愛はさだめ、さだめは死

これも十数年ぶりに。話をなんとなく覚えている作品も、自分の記憶とかなり違っていてものすごく新鮮な気持ちで読めた。
ひどく悲しくなる、人間の存在の底にあるなにか空恐ろしいものを見せている話がティプトリーでは好きだ。
「楽園の乳」の最後に人間であることを毛曲捨ててしまったエイリアンに育てられた青年。
「そしてわたしは失われた道をたどり、この場所を見いだした」の、一人取り残された男が最後にみたものの、救いと見せかけて絶望に終わってしまう結末。
「エイン博士の最後の飛行」の、21世紀の原題においてもまったく古臭くない博士の目的とその貫徹の仕方は、静かな恐怖を呼ぶ。
接続された女」は言わずもがなだ。何度も何度も繰り返し、接続された女がいるのだ、と淡々と地の文で書かれることで感じる狂気と悲哀、悲哀という言葉では表しきれない感情。
「男たちの知らない女」がフェミニズム論争のネタにされるのはよく分かるが、わたしにとっては絶望しきった女のその行動力に驚く。男にはないその見限り方の潔さ、というか。
「断層」が実はティプトリーの中で一番好きな話だ。ものすごく短い話で、途方もない孤独を簡潔に述べてしまっているのが。そして妻の決断を覚えていなかったのだが、この決断の仕方もあまりにも潔い(が犬の話はして欲しくなかったな)。
「愛はさだめ、さだめは死」は結末は予想していたが、イメージとしては蜘蛛と考えて読んでいたが、その母の強さと、喰われながらも愛を感じる黒いの、という結末は恐ろしげなハッピーエンドに見えるから不思議だ。
「最後の午後に」。人のため(しかも自分の家族も含まれる)に死ぬか自分の渇望するものを選ぶか、そしてその結末の悲劇。

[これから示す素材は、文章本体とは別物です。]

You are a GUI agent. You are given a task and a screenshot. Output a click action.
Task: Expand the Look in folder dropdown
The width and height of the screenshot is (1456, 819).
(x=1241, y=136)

説教くさくもなく、ハードさもなく、ただ人の心に巣くうものと世界のありようとを表現したという意味ではSFという括りだけで語って良いわけではないと思った。


まあ、でもしばらくはもう少し軽めの本を読むことにしよう。研究書がある意味重いのだから、趣味として読むものは軽くしないとちょっと疲れるしな。